EXERCISE DESCRIPTION:
Skip the pictures. Quote every line below, exactly, from the one with "Where should I" through the final line.

PROVIDED INFORMATION:
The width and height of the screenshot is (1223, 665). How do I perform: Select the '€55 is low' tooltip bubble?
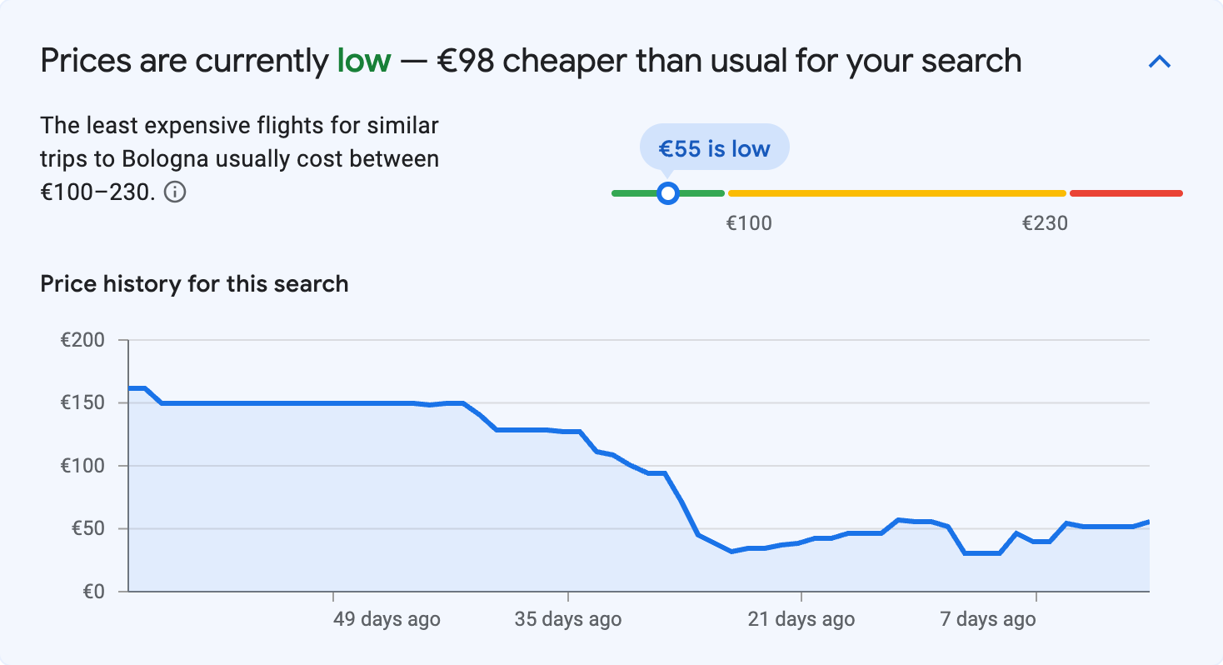click(x=714, y=147)
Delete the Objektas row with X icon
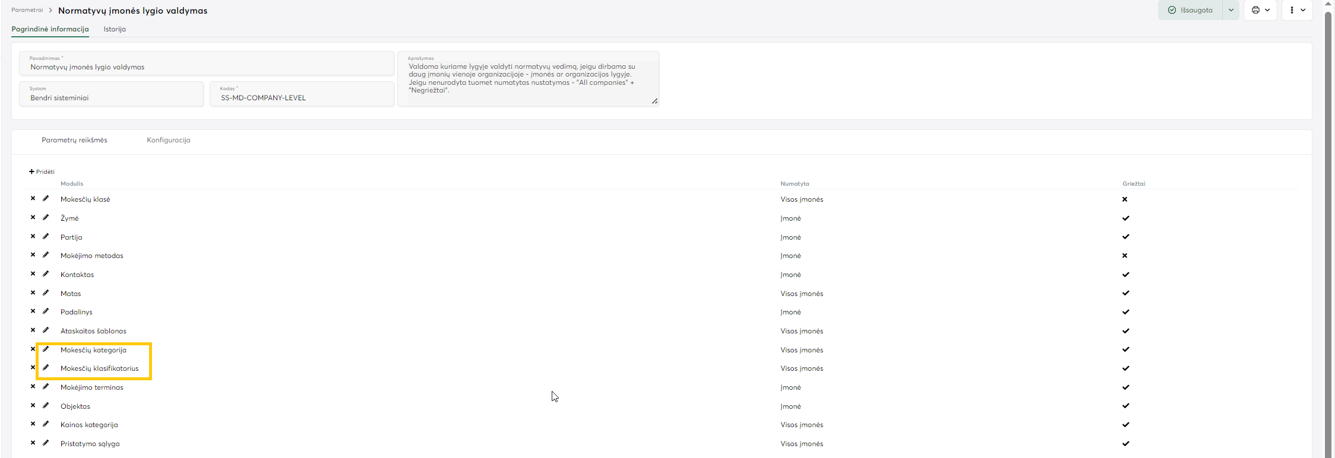The image size is (1335, 458). [x=33, y=406]
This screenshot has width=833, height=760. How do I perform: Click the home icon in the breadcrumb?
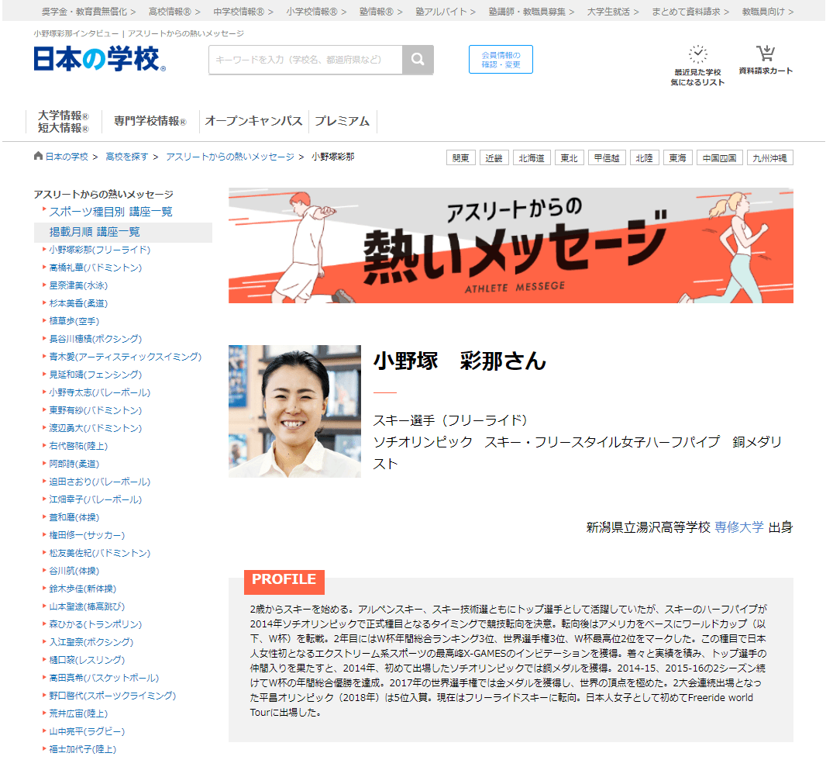[37, 154]
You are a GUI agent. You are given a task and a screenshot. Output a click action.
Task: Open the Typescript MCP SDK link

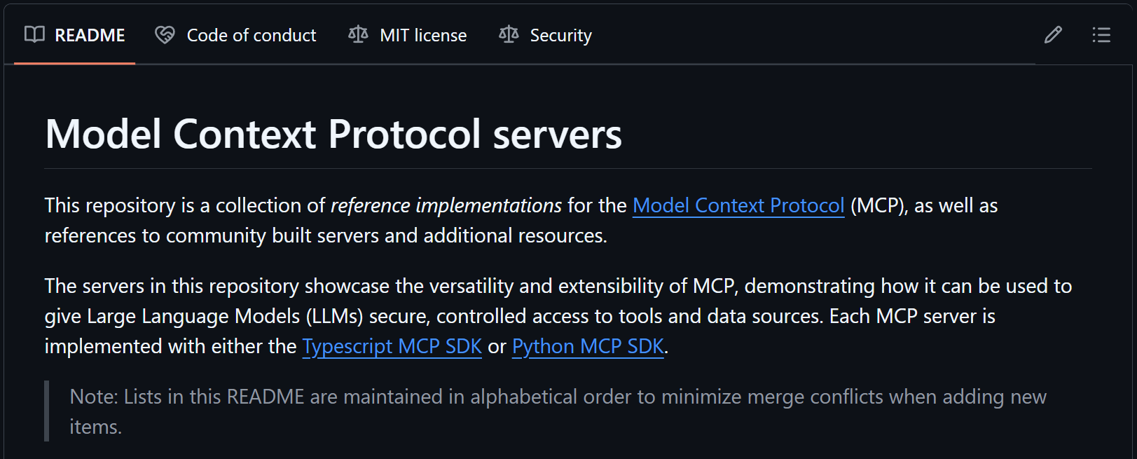(392, 346)
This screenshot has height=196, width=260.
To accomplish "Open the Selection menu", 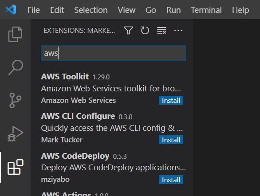I will click(91, 10).
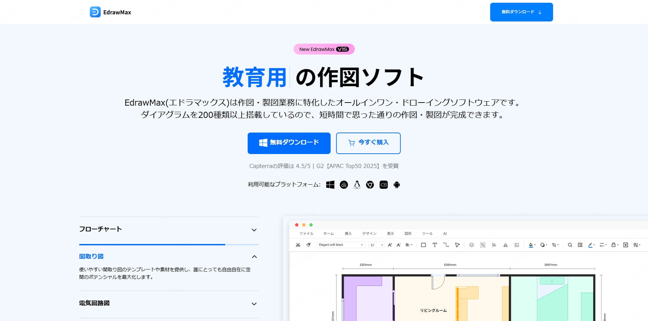
Task: Click the macOS platform icon
Action: [344, 185]
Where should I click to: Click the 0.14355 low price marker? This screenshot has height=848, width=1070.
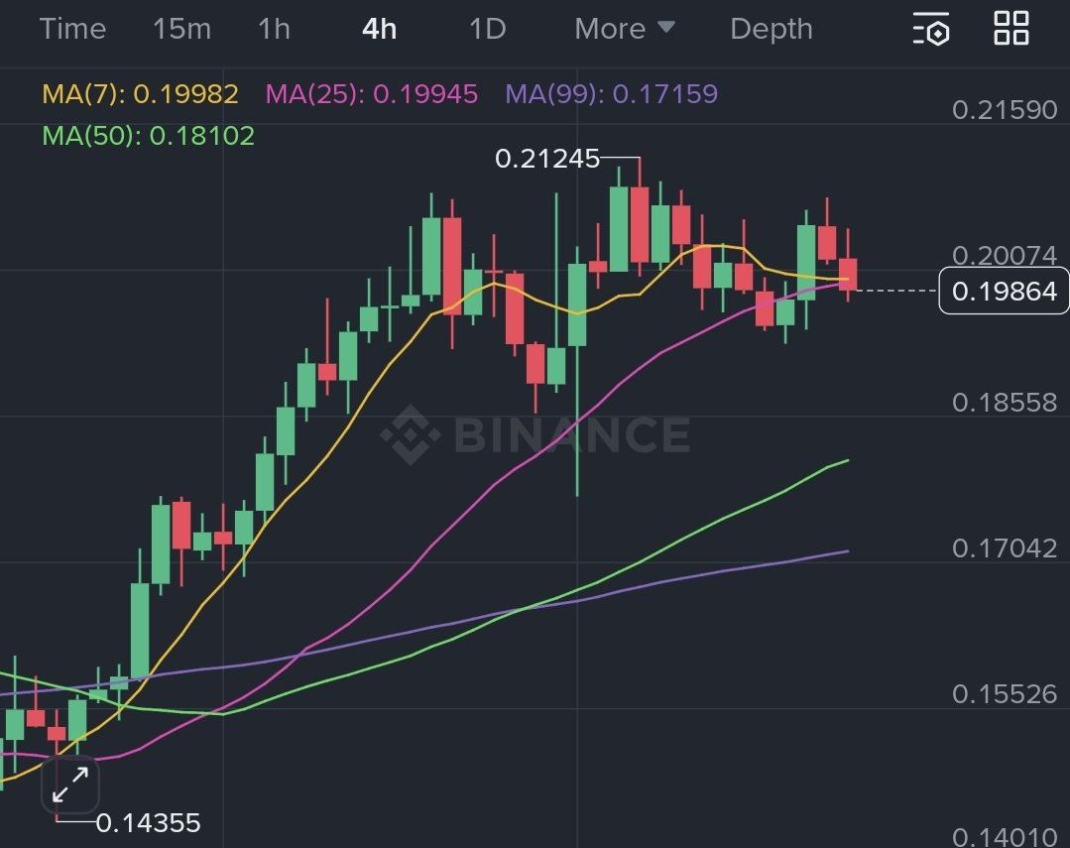coord(149,823)
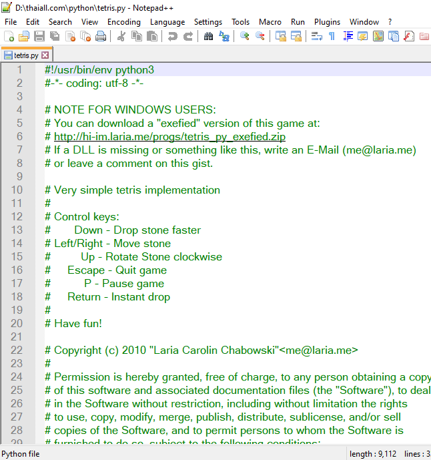Open the Plugins menu
This screenshot has width=431, height=460.
(327, 21)
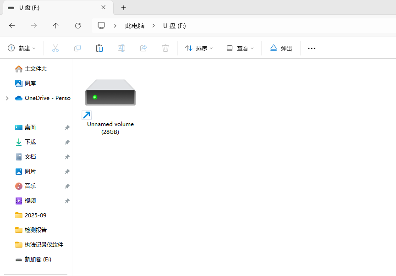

WRITTEN SOLUTION:
Where should I click to: Click the 0.14355 low price marker? This screenshot has height=848, width=1070.
coord(149,823)
Open the Plugins menu
This screenshot has width=431, height=460.
(327, 21)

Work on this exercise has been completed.